─── Given records ───
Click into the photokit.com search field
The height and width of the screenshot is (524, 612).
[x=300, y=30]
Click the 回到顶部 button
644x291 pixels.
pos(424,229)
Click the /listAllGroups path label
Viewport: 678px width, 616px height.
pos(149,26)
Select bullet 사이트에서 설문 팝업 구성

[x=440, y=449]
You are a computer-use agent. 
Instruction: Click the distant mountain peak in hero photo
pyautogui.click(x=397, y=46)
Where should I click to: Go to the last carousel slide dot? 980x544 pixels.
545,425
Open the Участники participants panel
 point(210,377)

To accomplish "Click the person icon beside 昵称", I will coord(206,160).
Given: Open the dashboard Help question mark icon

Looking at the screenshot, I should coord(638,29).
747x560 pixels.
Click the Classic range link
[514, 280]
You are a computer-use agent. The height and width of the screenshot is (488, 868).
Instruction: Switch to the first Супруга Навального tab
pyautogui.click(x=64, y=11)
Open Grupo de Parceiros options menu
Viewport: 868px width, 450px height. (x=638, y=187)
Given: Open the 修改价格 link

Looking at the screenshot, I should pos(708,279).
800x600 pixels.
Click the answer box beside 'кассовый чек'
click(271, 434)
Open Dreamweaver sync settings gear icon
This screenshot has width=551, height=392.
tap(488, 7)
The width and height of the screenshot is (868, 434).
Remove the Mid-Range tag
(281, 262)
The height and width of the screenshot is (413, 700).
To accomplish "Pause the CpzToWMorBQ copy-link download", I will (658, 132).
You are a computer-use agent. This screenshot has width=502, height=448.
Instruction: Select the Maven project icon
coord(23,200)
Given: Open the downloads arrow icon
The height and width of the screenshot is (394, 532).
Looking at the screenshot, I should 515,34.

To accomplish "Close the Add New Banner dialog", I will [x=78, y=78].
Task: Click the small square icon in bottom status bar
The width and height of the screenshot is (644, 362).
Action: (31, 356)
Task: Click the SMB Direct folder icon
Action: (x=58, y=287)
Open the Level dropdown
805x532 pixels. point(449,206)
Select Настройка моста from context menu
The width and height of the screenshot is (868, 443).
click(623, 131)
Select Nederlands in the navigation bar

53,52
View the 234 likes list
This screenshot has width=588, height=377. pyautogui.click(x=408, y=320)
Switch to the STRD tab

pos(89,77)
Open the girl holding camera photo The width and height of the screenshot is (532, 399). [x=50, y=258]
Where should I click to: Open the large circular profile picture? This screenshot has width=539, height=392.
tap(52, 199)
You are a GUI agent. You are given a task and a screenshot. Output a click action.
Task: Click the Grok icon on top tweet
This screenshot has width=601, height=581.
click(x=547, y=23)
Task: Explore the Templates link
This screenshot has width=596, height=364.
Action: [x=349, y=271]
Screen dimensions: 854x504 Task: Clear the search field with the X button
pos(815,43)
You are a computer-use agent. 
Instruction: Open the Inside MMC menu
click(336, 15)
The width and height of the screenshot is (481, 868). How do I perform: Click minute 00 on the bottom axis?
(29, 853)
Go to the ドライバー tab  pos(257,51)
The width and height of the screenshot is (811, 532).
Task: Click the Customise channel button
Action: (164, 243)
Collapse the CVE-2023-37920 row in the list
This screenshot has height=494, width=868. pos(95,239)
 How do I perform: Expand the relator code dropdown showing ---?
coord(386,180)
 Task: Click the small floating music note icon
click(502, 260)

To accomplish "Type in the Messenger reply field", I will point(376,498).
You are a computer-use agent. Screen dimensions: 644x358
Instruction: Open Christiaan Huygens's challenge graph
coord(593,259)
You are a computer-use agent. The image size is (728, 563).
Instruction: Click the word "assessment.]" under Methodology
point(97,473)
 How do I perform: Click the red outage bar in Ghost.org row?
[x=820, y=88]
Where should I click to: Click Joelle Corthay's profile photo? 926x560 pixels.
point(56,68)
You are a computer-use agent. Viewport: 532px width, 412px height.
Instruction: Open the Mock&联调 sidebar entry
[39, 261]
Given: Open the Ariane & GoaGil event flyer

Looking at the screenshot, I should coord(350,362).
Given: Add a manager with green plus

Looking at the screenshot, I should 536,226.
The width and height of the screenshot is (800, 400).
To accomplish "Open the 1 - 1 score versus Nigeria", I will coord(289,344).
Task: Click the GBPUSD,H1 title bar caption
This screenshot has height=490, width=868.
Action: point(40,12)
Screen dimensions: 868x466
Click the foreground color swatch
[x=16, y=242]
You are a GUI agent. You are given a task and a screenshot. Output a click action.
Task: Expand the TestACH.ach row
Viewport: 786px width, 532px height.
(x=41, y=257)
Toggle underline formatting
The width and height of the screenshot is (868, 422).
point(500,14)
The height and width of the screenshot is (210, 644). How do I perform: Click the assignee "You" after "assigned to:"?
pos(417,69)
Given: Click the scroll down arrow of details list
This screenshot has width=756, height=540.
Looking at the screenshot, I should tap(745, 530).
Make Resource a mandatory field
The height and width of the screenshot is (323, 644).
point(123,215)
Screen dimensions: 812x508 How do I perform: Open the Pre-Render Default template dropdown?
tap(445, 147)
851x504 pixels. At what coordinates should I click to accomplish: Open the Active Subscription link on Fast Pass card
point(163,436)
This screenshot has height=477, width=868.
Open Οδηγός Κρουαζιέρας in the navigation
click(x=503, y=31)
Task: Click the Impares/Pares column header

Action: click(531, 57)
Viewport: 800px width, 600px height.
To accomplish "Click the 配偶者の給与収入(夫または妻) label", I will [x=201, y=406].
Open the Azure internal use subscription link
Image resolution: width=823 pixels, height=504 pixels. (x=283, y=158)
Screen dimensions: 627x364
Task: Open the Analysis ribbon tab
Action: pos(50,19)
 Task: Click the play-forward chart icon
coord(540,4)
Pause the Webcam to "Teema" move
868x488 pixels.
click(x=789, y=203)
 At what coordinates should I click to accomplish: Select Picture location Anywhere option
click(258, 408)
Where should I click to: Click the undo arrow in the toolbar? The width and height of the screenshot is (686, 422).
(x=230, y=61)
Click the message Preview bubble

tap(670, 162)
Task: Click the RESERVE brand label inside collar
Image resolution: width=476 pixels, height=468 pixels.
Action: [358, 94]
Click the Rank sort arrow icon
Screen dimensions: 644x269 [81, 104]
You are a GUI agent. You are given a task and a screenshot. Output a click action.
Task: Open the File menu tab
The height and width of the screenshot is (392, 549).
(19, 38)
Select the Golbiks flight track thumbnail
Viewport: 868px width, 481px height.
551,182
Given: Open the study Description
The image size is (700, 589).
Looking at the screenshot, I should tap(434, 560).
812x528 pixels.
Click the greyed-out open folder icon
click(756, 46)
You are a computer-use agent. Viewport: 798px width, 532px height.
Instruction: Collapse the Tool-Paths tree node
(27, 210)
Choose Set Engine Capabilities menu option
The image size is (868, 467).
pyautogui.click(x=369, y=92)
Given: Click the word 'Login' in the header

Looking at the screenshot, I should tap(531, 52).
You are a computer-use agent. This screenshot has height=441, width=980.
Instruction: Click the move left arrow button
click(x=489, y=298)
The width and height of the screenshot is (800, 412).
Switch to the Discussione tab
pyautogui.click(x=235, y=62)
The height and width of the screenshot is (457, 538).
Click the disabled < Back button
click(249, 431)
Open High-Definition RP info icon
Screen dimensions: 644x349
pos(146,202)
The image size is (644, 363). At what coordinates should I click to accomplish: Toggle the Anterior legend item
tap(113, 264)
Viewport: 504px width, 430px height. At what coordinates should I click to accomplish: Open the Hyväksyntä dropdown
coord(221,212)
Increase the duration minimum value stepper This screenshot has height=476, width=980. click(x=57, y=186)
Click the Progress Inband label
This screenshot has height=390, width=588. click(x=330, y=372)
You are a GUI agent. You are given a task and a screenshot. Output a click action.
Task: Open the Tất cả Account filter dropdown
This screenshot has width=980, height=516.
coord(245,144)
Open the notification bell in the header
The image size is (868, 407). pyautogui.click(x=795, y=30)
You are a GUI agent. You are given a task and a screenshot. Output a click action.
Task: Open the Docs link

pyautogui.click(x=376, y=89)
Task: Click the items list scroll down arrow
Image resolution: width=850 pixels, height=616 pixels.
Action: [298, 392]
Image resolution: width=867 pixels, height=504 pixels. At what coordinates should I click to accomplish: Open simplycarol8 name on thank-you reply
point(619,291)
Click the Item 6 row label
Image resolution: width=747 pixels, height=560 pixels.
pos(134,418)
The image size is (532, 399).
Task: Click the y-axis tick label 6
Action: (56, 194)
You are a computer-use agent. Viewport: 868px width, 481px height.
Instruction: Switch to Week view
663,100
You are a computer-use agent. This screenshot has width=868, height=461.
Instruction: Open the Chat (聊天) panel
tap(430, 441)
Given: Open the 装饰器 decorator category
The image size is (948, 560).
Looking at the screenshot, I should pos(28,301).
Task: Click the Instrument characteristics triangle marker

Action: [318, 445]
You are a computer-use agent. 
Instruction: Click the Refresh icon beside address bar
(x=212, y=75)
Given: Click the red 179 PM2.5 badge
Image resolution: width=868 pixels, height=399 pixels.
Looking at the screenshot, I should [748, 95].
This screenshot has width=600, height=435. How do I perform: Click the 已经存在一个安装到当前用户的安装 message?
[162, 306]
───
• Brief:
Every line above in which the word "scroll" is present must be copied into the answer.

• Solution to this exercise:
Given: Click the scroll down arrow of details list
Task: Click the items list scroll down arrow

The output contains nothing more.